|Display Will Obscure Williamstown's 1753 House to Make a Point|
|By Stephen Dravis, iBerkshires Staff |
12:24AM / Wednesday, October 06, 2021
|A depiction of a screened fence that will obscure Williamstown's 1753 House that was reviewed by the Sign Commission on Tuesday.|
WILLIAMSTOWN, Mass. — The Sign Commission on Tuesday OK'd an art installation on Field Park that will draw attention to the region's heritage as the homeland of the Stockbridge-Munsee Band of Mohican Indians.
A group of Williams College employees and members of the community have asked the town's permission to install a four-sided black fence around the 1753 House, a 20th-century replica built using 18th-century tools and techniques.
If all goes according to plan, the fence will be installed on Monday in time for Indigenous Peoples Day and stay up for the two-week period approved by the Sign Commission by a unanimous vote on Tuesday afternoon.
"The idea of the project is to imagine what the green would look like symbolically if the 1753 House wasn't there," Randal Fippinger told the commission in introducing the proposal. "The 1753 House is obviously a representation of colonial Williamstown.

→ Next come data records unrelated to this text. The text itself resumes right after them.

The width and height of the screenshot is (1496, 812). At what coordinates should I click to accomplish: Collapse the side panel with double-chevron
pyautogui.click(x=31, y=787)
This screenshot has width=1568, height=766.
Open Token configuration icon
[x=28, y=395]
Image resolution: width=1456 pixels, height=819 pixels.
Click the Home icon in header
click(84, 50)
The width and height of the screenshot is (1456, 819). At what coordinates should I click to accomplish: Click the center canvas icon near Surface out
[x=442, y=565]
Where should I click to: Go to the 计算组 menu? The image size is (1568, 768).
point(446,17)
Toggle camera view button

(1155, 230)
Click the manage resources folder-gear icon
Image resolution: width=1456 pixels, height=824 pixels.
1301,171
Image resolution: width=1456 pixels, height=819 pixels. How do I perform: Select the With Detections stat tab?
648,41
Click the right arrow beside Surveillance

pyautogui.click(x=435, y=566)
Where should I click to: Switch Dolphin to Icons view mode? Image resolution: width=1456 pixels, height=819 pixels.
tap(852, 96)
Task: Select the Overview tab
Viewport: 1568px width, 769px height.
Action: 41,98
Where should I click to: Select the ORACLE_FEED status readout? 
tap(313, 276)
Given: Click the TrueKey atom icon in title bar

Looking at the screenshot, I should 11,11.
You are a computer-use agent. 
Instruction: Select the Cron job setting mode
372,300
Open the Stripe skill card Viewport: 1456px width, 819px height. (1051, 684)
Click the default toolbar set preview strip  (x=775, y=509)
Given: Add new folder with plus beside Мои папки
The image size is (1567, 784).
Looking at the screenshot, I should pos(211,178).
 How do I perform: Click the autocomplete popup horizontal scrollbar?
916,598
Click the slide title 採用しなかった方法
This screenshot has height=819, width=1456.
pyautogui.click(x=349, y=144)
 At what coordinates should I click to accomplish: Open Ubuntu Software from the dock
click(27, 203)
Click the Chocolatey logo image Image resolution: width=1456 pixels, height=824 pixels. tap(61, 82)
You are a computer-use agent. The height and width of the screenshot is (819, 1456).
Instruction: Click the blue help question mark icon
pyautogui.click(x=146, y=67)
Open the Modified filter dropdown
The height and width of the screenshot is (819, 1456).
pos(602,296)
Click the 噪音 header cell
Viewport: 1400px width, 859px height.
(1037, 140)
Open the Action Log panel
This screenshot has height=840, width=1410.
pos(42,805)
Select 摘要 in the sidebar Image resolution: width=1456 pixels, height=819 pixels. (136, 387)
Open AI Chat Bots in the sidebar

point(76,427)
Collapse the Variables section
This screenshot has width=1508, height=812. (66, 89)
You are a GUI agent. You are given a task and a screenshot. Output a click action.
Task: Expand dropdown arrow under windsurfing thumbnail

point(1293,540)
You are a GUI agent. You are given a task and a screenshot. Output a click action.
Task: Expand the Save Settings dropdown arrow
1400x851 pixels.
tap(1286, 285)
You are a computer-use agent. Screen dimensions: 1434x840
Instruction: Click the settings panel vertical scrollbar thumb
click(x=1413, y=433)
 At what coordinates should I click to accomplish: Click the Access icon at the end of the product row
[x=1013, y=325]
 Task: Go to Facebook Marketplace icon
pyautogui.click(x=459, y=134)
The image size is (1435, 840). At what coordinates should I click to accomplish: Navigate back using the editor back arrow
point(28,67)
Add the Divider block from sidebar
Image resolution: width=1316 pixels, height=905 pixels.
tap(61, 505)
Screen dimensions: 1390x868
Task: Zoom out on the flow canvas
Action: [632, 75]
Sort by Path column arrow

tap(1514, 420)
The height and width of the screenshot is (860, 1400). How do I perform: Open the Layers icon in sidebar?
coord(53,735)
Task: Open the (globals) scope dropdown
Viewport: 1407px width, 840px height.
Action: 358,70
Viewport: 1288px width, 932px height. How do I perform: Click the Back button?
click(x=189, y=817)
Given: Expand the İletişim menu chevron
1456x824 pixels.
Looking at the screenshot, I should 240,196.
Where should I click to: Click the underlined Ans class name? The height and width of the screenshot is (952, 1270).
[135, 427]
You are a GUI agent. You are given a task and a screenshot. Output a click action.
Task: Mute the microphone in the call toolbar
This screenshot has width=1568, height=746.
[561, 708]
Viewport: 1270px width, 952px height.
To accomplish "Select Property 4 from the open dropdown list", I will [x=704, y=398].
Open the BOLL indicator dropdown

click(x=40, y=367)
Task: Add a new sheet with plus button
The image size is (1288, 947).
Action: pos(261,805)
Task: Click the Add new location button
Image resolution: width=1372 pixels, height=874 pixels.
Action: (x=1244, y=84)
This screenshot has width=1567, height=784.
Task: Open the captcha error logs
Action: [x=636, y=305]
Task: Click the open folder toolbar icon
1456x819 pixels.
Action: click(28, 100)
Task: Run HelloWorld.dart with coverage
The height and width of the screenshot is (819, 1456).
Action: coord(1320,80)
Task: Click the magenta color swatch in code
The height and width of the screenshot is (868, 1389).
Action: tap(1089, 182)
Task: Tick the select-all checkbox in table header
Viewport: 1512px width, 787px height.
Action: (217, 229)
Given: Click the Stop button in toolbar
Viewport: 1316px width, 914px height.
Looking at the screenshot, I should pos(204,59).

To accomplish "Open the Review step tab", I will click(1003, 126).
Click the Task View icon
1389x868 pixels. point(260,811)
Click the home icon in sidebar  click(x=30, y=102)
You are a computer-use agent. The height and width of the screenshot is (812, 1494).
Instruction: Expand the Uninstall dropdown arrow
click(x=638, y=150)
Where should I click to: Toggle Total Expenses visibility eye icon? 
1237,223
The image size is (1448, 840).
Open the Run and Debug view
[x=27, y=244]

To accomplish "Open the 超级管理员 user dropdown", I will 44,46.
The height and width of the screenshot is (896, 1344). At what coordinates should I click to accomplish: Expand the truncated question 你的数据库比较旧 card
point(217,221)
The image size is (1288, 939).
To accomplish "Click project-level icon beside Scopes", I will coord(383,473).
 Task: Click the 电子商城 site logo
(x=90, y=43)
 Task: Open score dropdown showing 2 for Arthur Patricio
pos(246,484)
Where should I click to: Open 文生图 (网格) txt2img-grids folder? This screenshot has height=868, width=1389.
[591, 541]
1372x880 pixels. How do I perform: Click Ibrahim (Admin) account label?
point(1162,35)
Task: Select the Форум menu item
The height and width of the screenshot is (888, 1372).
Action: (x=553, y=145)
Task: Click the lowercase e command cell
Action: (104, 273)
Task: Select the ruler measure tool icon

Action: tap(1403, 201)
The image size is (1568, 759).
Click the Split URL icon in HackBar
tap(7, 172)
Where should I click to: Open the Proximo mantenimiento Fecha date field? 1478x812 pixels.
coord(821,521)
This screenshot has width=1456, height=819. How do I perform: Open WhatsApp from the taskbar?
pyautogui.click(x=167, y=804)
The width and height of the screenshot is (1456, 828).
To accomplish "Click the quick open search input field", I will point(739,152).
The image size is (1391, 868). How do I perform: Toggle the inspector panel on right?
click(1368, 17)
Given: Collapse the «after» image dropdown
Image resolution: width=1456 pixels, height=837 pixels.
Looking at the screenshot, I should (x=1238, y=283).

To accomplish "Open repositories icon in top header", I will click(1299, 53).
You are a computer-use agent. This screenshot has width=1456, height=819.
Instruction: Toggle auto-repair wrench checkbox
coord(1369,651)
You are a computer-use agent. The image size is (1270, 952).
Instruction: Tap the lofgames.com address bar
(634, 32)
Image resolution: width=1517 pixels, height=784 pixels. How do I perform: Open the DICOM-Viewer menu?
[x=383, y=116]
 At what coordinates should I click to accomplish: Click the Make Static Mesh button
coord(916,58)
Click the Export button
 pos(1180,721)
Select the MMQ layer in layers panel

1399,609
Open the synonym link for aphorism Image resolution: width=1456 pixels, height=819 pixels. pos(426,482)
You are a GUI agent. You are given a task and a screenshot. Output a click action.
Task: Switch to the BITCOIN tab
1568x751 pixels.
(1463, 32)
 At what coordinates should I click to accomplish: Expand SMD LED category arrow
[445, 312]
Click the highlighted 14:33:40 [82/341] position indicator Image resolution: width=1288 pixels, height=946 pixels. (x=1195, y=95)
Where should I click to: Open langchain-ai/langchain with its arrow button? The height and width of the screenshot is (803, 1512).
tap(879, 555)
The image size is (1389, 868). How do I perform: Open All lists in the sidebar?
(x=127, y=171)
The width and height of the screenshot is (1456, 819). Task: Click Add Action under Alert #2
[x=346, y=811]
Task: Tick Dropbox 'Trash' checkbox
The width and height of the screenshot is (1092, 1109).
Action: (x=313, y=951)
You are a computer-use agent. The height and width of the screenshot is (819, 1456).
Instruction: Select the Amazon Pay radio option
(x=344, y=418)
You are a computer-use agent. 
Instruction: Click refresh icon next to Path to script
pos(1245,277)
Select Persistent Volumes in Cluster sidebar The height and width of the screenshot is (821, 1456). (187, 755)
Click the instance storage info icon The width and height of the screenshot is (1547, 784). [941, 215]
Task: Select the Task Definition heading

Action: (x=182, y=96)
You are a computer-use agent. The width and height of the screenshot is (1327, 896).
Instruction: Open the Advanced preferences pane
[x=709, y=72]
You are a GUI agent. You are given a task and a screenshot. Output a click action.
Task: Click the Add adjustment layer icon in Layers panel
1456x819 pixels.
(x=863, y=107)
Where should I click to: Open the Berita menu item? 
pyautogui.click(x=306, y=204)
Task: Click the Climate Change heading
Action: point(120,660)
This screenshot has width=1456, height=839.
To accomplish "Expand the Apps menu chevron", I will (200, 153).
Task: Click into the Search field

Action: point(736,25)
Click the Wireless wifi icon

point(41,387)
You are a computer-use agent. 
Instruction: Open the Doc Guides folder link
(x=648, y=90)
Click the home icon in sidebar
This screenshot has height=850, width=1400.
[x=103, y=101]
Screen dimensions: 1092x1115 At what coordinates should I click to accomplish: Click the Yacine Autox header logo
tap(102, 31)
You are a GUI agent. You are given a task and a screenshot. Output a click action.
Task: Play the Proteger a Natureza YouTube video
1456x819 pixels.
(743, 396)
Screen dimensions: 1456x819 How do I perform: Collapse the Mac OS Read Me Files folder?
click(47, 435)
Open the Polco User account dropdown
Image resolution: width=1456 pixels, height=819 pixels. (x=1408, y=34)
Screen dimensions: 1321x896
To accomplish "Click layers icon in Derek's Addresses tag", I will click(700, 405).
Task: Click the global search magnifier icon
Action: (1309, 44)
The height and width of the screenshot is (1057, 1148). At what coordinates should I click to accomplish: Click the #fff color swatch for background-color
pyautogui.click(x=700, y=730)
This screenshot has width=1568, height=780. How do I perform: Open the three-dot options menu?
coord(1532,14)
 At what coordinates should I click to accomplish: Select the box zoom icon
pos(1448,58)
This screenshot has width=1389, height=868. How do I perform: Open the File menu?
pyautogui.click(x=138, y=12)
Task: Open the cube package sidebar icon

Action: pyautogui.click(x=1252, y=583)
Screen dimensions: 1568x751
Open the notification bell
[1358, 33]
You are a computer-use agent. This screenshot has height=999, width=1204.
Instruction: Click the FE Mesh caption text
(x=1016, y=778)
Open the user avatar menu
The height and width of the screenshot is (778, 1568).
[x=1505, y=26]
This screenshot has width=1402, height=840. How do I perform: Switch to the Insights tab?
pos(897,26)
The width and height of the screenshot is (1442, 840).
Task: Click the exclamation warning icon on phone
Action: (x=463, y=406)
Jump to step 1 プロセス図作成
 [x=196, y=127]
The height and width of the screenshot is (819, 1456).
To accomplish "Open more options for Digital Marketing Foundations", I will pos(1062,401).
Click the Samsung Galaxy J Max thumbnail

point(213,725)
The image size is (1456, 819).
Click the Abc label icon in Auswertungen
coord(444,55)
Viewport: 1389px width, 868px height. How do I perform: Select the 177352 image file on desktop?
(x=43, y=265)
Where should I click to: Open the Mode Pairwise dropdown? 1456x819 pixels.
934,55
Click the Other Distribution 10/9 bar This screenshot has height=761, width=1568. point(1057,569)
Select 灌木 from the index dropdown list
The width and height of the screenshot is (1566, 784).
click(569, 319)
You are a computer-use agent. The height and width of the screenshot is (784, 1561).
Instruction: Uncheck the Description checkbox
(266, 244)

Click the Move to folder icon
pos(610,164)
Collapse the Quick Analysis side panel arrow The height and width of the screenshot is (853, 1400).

"The idea is to surround the 1753 House with a fence, a freestanding fence from Berkshire Fencing. … GVH Printing in Bennington will create a black mesh that goes around each side of it. On each side of the mesh are symbols from the Stockbridge-Munsee Community. Each image represents cardinal points on the compass."
Fippinger, who serves on the town's Diversity, Inclusion and Racial Equity Advisory Committee, said the concept was created by a local artist who wishes to remain anonymous. The concept grew out of conversations between himself, former DIRE Committee member Bilal Ansari and Williams College Museum of Art Deputy Director for Engagement Christina Yang.
In addition to the fencing designed to obscure the view of the replica structure, the petitioner plans to display a reimagined version of the town flag
, adopted in 2015, that erases the structure.
"We had a conversation with Bonnie Hartley from the Stockbridge-Munsee Community," Fippinger said. "They like the idea."
So did the chair of the 1753 House Committee when Fippinger pitched the idea to the group responsible for maintaining the historic replica, Fippinger said.
The Sign Commission, which is responsible, among other things, for making sure that public displays do not create unreasonable distractions to motorists, considered whether the thought-provoking temporary display would pose a hazard on the rotary at the junction of Routes 2 and 7.
Community Development Director Andrew Groff, who staffs the commission, said neither he nor interim Town Manager Charlie Blanchard have an exception to the installation.
"If you look at the broader issue of signage as it relates to vehicular safety, generally what your commission is concerned with is readability in an area where the speed limit is 20 mph," Groff said. "This [fence] is set back from the road, there's vegetation there. … I have not raised this to [interim Police Chief Mike] Ziemba, but I don't think they'd have a problem with that."
Sign Commission member Kathy Thompson, who identified herself as a past chair of the board of the Williamstown Historical Museum, pointed out that the museum directs its visitors to the 1753 House and that visitors to the replica spike during fall foliage season. Thompson asked whether it would be possible to create a break in the planned 20-by-20 fence that would allow visitors to the house while the installation is in place.
"I'm really interested that the 1753 House Committee isn't more concerned," Thompson said. "I totally like the concept. I'm not against that at all. I'm pro indigenous people. I just think cutting it off from people who might want to visit in fall foliage time … ."
Sign Commission Chair Anne Singleton pointed out that the question of whether the house could be accessed for two weeks is not part of the commission's purview.
And a resident who spoke from the "floor" of the virtual meeting pointed out that the installation's timing is both intentional and appropriate.
"This town should be so proud of our Mohican-Stockbridge-Munsee heritage, and any way we can amplify it is wonderful," Arlene Kirsch told the commission. "What better time than Indigenous Peoples Day? It's a great project to educate people, a visual statement that educates people and amplifies our history."